R&C: What attracted you to the industry?

Soderstrom: I came from a liberal arts background. My father was the Headmaster of the Stony Brook School in beautiful Long Island, New York. I grew up on the campus – my friends were all children of the faculty and staff, who were constantly teaching and challenging us. Along with the classics, we were taught how to think and write, how to organise an argument, and how to articulate a position. Very early on in my career it became apparent that the IT industry needed more people like me – and they were hiring us. I lucked into the IT industry, this amazing revolutionary sector that changed the world, and which continues to do so.

R&C: What has kept you in the industry and continues to motivate you?

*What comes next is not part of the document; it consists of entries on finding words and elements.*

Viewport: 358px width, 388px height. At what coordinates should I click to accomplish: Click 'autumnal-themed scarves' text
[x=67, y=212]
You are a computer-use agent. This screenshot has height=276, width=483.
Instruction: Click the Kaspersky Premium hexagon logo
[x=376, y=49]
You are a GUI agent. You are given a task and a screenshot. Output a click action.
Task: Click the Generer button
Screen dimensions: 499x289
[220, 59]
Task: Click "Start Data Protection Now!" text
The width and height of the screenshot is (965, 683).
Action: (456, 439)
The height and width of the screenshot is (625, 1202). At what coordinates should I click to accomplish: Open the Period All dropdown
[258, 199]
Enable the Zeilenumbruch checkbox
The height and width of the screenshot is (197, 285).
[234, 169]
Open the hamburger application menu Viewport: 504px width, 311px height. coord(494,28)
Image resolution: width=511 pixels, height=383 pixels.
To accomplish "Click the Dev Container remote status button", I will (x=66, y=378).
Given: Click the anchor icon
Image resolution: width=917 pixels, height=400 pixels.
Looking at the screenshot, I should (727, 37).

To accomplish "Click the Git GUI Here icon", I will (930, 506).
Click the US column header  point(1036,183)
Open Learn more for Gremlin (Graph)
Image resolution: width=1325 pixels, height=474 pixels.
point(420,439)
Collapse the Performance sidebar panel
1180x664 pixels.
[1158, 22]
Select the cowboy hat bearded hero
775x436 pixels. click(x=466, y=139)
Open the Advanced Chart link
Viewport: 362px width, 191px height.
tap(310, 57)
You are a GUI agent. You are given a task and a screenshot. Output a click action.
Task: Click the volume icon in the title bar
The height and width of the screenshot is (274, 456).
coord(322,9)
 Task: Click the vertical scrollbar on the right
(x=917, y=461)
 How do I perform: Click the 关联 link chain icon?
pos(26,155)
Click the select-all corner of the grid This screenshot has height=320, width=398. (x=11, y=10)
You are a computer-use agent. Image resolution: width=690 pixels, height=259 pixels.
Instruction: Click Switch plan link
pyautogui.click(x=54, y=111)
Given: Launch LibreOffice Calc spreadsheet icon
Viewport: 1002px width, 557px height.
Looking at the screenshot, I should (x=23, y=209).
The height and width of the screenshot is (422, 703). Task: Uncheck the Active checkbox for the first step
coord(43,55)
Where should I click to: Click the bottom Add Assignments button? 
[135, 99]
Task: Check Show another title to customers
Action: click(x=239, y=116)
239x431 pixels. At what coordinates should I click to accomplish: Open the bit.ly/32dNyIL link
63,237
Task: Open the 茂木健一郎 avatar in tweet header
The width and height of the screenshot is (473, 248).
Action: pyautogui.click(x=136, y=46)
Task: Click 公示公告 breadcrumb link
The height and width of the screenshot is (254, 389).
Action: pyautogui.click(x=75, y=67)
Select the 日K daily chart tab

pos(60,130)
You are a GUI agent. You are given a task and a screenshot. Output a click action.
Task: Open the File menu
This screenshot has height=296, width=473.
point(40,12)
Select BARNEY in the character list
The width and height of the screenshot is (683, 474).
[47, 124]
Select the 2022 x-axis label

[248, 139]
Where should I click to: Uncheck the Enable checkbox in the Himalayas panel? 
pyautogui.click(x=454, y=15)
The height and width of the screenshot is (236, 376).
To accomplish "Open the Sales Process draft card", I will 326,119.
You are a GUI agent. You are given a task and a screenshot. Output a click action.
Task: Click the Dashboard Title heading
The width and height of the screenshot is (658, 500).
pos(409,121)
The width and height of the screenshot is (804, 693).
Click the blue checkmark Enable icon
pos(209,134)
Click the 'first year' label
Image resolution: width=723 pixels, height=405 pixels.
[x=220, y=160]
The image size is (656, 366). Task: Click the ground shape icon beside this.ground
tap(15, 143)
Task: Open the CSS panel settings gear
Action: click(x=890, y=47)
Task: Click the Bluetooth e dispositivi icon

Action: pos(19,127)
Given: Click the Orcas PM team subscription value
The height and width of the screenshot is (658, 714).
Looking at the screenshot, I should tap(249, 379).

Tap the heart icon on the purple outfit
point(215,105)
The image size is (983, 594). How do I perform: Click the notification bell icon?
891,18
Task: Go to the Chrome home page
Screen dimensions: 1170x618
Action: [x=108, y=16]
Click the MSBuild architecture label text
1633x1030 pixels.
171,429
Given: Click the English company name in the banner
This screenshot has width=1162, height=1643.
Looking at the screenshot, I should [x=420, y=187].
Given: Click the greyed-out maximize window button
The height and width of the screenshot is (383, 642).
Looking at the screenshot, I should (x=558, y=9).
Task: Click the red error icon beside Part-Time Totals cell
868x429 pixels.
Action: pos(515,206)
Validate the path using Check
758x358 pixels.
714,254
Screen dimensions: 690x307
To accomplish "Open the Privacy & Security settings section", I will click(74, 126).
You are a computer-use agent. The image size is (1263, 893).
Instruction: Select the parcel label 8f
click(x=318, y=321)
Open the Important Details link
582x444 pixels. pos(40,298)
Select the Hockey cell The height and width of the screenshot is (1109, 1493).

Soderstrom: I’ve been working in cyber security since before most people had ever heard the term. I was asked to build up a security practice within our Hewlett Packard Enterprise (HPE) public sector business. I named it the cyber security practice. What was going on was different than traditional IT security. To educate myself, I talked with our ‘ninjas’; these people really understood how cyber space worked, and how to move around in it undetected. Then I talked with colleagues who understood intelligence gathering; they really knew tradecraft. When I got the geeks and the spooks together, we had the most fascinating conversations, however I quickly realised that they weren’t really speaking the same language, and it certainly wasn’t business language. I joke that my role was explaining cyber security in a language even an executive could understand. Once we had a common definition, language and taxonomy, we could really understand the business... and how to grow it.